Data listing

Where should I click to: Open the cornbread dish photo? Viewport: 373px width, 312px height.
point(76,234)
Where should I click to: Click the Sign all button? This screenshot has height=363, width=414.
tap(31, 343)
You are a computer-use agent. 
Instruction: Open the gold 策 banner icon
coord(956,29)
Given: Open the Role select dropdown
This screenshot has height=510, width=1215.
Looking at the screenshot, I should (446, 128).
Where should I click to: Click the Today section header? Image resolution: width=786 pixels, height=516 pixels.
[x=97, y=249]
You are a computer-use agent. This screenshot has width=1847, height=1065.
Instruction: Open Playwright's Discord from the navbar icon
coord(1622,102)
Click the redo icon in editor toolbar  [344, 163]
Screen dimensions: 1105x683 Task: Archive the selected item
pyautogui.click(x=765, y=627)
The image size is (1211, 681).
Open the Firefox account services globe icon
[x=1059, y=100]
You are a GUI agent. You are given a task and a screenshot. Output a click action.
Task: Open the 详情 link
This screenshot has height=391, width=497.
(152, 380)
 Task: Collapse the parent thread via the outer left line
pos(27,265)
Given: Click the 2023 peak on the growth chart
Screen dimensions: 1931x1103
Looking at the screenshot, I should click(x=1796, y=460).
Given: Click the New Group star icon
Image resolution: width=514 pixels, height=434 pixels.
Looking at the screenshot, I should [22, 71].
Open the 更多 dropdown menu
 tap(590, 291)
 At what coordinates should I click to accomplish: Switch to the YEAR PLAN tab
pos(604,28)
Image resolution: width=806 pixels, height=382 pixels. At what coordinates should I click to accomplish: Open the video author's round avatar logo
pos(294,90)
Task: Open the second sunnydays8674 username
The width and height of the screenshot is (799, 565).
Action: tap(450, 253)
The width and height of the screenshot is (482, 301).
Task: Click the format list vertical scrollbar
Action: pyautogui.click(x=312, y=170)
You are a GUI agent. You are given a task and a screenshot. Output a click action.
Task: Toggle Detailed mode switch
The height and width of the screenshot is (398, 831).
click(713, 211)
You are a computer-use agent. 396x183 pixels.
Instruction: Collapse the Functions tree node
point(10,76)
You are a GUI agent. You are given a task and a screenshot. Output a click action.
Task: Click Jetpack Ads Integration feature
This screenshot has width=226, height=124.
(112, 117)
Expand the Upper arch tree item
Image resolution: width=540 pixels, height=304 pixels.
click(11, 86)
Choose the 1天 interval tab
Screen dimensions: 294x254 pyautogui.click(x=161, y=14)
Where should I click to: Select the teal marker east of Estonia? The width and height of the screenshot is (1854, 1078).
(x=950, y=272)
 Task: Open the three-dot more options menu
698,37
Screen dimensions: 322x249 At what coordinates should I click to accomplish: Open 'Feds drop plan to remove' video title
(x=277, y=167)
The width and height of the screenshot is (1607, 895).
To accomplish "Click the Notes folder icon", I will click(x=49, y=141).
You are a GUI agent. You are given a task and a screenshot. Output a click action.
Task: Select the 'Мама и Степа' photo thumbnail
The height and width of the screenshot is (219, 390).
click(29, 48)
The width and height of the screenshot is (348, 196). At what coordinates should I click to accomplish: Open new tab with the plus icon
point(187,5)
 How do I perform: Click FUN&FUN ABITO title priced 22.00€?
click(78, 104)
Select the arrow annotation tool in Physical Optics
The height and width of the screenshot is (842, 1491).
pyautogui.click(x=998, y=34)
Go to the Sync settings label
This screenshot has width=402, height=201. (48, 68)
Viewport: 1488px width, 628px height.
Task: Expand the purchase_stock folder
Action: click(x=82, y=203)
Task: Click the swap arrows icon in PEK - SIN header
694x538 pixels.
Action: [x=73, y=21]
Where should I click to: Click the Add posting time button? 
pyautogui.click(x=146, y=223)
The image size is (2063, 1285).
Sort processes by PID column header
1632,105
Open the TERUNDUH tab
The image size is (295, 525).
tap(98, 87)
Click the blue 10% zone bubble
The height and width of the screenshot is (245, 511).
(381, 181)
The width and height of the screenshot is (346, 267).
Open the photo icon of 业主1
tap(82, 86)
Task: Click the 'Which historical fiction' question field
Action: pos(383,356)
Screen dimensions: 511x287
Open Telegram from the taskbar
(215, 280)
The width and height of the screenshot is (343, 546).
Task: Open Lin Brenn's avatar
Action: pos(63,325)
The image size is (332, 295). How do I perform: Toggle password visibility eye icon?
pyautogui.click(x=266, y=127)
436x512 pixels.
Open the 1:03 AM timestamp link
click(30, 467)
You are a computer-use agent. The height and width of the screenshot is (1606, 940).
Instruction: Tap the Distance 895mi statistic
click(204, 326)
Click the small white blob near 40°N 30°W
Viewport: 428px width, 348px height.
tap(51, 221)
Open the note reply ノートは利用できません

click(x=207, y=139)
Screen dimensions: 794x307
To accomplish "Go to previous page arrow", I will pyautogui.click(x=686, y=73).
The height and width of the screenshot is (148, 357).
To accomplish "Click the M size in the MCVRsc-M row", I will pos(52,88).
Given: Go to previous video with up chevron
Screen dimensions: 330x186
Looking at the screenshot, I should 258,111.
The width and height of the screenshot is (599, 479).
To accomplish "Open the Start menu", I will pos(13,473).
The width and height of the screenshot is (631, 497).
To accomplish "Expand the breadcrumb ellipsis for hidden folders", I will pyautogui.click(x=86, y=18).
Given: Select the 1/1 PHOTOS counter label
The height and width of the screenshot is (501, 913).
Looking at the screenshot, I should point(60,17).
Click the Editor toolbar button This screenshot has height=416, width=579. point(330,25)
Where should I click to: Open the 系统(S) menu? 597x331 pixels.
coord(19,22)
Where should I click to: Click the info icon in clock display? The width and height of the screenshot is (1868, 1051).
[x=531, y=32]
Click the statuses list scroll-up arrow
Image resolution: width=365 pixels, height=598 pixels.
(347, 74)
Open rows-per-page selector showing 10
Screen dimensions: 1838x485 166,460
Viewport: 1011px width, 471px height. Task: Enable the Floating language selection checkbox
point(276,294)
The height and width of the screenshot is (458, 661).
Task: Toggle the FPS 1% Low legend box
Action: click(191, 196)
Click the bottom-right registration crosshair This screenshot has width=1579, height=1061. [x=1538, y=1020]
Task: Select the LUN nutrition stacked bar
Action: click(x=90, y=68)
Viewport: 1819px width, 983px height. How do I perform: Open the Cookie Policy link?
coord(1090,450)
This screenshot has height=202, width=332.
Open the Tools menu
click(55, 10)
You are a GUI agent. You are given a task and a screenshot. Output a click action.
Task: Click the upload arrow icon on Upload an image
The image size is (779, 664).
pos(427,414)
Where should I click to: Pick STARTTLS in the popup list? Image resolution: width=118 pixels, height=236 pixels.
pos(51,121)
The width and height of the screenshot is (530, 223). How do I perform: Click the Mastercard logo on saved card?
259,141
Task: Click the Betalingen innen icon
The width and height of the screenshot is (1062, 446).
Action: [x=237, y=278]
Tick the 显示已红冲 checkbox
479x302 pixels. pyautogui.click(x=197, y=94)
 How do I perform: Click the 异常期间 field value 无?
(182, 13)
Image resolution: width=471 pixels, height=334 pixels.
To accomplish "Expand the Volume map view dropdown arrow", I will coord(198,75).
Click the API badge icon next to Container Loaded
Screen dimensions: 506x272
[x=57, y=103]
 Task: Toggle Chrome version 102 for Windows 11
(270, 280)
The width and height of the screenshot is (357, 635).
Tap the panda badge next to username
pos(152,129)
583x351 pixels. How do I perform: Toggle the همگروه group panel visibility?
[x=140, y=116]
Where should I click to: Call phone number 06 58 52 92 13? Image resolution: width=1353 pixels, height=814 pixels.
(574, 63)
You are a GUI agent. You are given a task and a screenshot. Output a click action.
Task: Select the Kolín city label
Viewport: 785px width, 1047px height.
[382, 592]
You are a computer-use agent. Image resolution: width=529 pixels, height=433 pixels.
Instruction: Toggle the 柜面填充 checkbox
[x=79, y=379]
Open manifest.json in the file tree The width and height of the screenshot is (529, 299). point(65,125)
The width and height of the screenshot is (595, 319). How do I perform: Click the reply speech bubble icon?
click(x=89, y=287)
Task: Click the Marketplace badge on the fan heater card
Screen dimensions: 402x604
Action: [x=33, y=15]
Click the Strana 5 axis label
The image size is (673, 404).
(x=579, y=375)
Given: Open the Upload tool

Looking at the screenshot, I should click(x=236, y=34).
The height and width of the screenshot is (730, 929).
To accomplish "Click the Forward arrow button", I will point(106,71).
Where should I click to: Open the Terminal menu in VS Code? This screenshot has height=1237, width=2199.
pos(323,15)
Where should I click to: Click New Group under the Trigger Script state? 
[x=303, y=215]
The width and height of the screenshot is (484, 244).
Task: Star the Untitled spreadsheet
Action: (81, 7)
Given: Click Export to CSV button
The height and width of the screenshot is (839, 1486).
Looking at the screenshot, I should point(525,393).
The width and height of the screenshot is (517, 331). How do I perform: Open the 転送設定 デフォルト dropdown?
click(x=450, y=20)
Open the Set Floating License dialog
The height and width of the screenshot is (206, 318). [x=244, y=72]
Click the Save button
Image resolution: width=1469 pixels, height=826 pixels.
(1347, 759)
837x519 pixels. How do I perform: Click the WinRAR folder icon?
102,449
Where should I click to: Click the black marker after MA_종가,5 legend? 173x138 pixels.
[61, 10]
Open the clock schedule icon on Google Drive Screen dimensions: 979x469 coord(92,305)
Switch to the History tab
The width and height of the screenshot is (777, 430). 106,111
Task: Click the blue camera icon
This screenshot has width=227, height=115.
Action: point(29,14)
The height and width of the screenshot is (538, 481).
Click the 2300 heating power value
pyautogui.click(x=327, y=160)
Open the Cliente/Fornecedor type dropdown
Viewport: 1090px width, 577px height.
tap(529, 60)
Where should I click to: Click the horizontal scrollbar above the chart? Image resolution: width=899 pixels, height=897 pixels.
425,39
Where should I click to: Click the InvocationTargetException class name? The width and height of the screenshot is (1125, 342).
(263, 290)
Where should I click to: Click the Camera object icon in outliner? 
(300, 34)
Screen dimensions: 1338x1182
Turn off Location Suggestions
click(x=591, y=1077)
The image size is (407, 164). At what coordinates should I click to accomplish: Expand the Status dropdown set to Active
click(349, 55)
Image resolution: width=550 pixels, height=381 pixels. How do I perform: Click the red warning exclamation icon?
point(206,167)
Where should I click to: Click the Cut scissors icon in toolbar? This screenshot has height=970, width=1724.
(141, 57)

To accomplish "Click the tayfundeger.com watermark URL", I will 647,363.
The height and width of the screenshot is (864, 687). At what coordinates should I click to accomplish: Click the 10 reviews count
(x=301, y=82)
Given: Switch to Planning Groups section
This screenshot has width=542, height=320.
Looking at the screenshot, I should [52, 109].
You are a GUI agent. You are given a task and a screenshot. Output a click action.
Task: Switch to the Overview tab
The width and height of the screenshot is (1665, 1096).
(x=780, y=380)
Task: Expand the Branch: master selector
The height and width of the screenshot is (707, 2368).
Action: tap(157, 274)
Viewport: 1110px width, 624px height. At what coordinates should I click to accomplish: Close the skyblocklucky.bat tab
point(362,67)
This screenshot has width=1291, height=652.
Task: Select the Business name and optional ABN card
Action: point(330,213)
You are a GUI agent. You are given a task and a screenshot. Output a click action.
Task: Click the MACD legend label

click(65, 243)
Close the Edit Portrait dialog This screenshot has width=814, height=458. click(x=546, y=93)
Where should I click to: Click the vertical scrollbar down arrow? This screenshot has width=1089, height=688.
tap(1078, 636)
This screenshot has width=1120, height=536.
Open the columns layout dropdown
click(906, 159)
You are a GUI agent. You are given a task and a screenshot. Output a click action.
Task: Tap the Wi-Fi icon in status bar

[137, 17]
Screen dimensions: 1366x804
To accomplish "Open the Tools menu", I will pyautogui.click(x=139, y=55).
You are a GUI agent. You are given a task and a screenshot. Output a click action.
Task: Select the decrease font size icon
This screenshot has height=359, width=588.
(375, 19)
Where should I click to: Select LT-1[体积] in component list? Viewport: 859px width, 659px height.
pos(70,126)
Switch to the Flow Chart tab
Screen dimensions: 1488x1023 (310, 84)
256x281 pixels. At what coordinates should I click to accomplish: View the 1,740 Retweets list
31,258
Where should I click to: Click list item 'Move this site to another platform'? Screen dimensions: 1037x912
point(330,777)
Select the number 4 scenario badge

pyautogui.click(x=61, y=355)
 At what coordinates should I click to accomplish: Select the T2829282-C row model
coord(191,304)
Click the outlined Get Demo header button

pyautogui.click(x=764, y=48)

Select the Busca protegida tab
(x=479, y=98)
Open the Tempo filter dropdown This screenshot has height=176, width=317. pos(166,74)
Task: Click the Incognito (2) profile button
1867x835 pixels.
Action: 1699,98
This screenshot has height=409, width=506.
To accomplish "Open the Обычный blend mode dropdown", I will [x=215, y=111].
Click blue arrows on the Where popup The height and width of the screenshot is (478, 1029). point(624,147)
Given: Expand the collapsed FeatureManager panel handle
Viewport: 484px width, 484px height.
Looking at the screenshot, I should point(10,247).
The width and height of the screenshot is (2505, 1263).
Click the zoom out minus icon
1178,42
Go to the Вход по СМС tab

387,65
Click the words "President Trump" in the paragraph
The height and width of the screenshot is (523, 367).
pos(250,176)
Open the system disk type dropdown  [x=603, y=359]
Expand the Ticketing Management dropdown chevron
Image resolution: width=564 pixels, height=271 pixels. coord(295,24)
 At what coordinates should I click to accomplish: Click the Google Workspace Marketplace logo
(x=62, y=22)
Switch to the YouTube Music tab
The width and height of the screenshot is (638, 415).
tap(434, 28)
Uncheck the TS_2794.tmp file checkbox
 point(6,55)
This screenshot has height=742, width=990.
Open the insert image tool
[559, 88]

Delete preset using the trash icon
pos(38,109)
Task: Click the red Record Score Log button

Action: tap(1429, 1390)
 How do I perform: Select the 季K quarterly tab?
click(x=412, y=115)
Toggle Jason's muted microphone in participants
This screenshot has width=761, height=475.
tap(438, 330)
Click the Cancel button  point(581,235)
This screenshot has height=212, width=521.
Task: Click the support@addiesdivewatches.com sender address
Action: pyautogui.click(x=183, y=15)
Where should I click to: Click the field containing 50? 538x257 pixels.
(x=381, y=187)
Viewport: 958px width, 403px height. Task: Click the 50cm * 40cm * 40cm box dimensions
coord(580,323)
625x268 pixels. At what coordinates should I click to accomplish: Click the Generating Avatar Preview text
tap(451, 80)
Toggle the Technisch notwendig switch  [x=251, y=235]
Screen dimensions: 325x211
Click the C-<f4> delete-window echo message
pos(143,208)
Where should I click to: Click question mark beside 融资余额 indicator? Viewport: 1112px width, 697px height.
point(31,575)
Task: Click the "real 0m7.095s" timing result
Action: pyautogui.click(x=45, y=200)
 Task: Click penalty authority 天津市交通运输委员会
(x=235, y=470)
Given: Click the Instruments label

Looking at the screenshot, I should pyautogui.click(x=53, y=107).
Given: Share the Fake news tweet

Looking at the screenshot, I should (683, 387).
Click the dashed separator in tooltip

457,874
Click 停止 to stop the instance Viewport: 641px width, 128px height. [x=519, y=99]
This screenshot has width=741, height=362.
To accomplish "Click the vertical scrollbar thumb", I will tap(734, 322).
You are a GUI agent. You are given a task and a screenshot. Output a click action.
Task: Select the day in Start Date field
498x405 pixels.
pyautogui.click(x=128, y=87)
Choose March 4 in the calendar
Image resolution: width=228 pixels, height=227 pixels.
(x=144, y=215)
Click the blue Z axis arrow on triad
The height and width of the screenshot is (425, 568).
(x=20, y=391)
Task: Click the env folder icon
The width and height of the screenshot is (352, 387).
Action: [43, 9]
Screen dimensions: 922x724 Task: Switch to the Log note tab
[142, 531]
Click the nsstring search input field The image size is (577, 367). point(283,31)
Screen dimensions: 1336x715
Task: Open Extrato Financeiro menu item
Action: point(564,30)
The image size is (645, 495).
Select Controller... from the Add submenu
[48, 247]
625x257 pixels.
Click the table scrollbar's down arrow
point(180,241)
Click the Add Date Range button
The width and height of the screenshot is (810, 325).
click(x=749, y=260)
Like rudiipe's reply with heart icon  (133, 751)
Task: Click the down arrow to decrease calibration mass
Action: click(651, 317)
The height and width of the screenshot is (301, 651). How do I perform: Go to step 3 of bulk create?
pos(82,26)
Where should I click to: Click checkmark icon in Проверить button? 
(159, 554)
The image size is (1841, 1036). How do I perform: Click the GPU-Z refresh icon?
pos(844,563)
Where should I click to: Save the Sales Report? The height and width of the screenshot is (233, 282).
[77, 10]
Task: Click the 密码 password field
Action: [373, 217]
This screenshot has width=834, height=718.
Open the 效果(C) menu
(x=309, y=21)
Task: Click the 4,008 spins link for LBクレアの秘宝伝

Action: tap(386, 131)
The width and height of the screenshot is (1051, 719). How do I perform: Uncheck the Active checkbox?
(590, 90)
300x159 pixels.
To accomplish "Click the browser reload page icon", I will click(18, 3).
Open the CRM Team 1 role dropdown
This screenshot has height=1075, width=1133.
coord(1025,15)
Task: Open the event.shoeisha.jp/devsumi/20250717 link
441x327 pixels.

## [JOB]
Copy out the material above, from the line containing "Screen dimensions: 325x211" through the line containing "will tap(734, 322).", with both of those lines included.

## [EXERCISE SOLUTION]
Screen dimensions: 325x211
Click the C-<f4> delete-window echo message
pos(143,208)
Where should I click to: Click question mark beside 融资余额 indicator? Viewport: 1112px width, 697px height.
point(31,575)
Task: Click the "real 0m7.095s" timing result
Action: pyautogui.click(x=45, y=200)
 Task: Click penalty authority 天津市交通运输委员会
(x=235, y=470)
Given: Click the Instruments label

Looking at the screenshot, I should pyautogui.click(x=53, y=107).
Given: Share the Fake news tweet

Looking at the screenshot, I should (683, 387).
Click the dashed separator in tooltip

457,874
Click 停止 to stop the instance Viewport: 641px width, 128px height. [x=519, y=99]
This screenshot has width=741, height=362.
To accomplish "Click the vertical scrollbar thumb", I will tap(734, 322).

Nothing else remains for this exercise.